Sun Tzu lá dizia, muito sabiamente "se o inimigo está quieto, provoca-o". Infelizmente, como todas as coisas boas da vida, a estratégia militar pode ser mal empregada:  o que mais há neste mundo é pessoas que utilizam esta táctica a torto e a direito, com as motivações mais baixas e os modus operandi menos nobres. Muitas delas nunca terão lido A Arte da Guerra  na vida, mas lá reza o povo que é tão sábio como Sun Tzu, "para o mal dá o Diabo habilidade".

 Aquilo com que gente pérfida não conta é que há sempre quem tenha lido mais um bocadinho, seja dotado de um grandessíssimo sangue frio e fosse ensinado por bons conselheiros, o que faz com que tais estratagemas caiam em saco roto...

 Quem tem adversários - e todos encontraremos alguns ao longo da vida se não formos uns nabos completos, pois só os zeros à esquerda não são invejados por ninguém - vai deparar-se mais cedo ou mais tarde com provocações.

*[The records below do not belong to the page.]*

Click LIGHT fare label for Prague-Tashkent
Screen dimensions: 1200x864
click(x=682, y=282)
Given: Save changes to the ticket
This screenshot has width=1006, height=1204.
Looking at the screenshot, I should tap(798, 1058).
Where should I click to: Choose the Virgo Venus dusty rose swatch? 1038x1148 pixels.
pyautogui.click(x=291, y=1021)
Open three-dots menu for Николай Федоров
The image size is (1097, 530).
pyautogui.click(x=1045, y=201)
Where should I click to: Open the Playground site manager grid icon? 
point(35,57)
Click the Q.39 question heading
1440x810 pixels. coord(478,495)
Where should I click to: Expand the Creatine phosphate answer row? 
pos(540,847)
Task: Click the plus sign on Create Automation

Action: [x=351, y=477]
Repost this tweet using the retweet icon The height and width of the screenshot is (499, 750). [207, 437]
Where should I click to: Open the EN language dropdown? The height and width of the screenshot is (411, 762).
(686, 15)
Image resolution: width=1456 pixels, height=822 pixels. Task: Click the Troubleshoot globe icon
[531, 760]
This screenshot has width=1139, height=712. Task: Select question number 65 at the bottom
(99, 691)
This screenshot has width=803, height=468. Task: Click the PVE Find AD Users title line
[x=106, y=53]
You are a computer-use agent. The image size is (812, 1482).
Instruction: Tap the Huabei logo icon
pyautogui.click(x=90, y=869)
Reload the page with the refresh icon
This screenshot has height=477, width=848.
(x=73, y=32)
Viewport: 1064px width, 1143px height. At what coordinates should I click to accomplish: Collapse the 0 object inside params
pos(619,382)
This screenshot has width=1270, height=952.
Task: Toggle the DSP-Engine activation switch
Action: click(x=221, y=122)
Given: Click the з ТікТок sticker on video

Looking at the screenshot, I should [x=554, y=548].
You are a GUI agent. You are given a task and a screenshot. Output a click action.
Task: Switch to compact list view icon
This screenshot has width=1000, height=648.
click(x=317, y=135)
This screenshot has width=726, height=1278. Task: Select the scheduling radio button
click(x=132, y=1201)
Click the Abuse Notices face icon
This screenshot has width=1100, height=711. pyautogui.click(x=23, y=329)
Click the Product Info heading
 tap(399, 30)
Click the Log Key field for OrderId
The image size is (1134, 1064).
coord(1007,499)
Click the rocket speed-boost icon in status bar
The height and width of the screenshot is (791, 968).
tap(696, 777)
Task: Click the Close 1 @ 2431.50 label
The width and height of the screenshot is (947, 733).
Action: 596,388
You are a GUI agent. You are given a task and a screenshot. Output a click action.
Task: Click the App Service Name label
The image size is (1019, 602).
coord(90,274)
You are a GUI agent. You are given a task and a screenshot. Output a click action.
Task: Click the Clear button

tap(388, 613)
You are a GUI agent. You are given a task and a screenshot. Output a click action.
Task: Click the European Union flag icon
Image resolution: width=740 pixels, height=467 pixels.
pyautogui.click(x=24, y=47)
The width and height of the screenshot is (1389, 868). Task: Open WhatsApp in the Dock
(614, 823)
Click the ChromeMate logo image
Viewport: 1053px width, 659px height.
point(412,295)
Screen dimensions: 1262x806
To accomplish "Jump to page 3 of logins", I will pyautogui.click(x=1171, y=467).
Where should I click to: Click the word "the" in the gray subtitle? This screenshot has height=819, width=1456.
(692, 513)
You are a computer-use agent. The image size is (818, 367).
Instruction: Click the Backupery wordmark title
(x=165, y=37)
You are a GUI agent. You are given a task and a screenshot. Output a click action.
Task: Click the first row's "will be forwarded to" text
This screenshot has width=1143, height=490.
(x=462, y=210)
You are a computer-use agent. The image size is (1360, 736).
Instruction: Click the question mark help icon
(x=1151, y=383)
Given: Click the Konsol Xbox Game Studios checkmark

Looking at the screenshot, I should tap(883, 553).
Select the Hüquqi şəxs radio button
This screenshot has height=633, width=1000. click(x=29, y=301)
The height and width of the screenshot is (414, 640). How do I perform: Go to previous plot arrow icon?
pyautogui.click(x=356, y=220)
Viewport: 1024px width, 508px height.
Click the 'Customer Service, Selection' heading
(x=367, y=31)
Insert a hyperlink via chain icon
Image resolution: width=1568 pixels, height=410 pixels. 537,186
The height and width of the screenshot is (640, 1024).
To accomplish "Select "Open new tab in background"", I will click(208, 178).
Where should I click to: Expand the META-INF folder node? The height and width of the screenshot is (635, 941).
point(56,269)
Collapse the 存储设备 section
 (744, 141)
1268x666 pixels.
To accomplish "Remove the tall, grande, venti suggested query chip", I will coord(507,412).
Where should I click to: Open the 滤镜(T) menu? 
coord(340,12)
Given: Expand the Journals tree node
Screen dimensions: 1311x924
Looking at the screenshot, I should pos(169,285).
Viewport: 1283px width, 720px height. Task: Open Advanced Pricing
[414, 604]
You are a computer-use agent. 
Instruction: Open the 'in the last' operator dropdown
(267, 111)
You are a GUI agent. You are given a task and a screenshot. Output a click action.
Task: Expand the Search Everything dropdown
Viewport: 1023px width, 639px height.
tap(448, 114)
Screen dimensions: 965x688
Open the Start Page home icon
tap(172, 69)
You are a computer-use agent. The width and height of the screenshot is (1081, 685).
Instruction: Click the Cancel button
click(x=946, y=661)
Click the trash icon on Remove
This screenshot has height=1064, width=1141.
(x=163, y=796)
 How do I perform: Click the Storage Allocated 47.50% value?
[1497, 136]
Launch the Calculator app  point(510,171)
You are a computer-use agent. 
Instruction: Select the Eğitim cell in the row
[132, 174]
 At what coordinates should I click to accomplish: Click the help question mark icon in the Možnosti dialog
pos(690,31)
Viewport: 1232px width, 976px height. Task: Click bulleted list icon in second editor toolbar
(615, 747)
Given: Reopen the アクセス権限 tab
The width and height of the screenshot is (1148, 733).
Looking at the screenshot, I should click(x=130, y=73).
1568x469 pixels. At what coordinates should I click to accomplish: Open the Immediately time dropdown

 O mais comum é a provocação tomar a forma disso mesmo: ditos ácidos, farpas, insultos, bullying, tudo na tentativa de fazer o inimigo perder as estribeiras, descontrolar-se em público (ou perante a pessoa de interesse, seja o chefe, o mentor, a cara metade...), perder a face, ficar mal visto ou cometer erros irreparáveis. Outras vezes, a provocação chega em moldes de rumor ou mexerico, com o objectivo de causar instabilidade, discórdia ou insegurança.

 Os mestres de artes marciais avisam muitas vezes "nenhum homem está derrotado até que a sua confiança esteja por terra" - e pessoas malvadas são exímias em atirar granadas para minar a confiança dos outros, ou a confiança entre duas partes, no melhor modo "dividir para reinar".


 Isto vê-se muito nos concursos de talentos, de beleza e por aí fora: há sempre uma maçã podre que em vez de gastar o tempo nos bastidores a ensaiar, a tranquilizar-se e a melhorar a sua prestação, anda de um lado para o outro a espalhar boatos: "fulana disse assim de ti", "soube que isto está tudo comprado e quem vai ganhar é beltrano", "sicrana está a fazer batota, namora com um jurado" e coisas desse jaez, para deixar os rivais atarantados, virá-los uns contra os outros ou contra a organização ou fazer-lhes sentir que o esforço nem vale a pena.

 Em muitas empresas, vê-se o mesmo triste cenário.

  Se um casal desperta ressabiamentos ou ciumes em outrem, os "amigos" de um ou do outro elemento (por vezes, de ambos) dedicam-se a fazer circular bisbilhotices e falsidades no intuito de desmoralizar ou criar desavenças, utilizando muitas vezes como veículo pessoas ingénuas que contam o que ouviram na melhor das intenções.

 Ante situações destas, quem sabe o que quer e para onde vai deve fazer como a tripulação de Ulisses na presença das Sereias: selar os ouvidos e continuar a remar como se nada fosse. Se já se sabe que é truque ou cheira a truque, a pior coisa que se pode fazer é ouvir uma nota que seja. Há que não ceder à tentação da curiosidade, de "saber o que andam a tramar", nem com a  velha desculpa "tenho costas largas mas gosto de saber o que se diz de mim". No news is good news e o excesso de informação nunca atrai nada de bom. 

Se der atenção poderá fazer-se impassível e agir como se nada lhe fizesse mossa, mas "aquela vozinha" fica lá a zumbir e a tirar migalhinhas à sua confiança, além de que ouvir uma vez é um convite para que lhe tragam mais "bombas" do género. Controle-se e faça saber categoricamente que não quer saber de palavras de burro.

 É que elas pode não chegar ao céu, mas incomodam.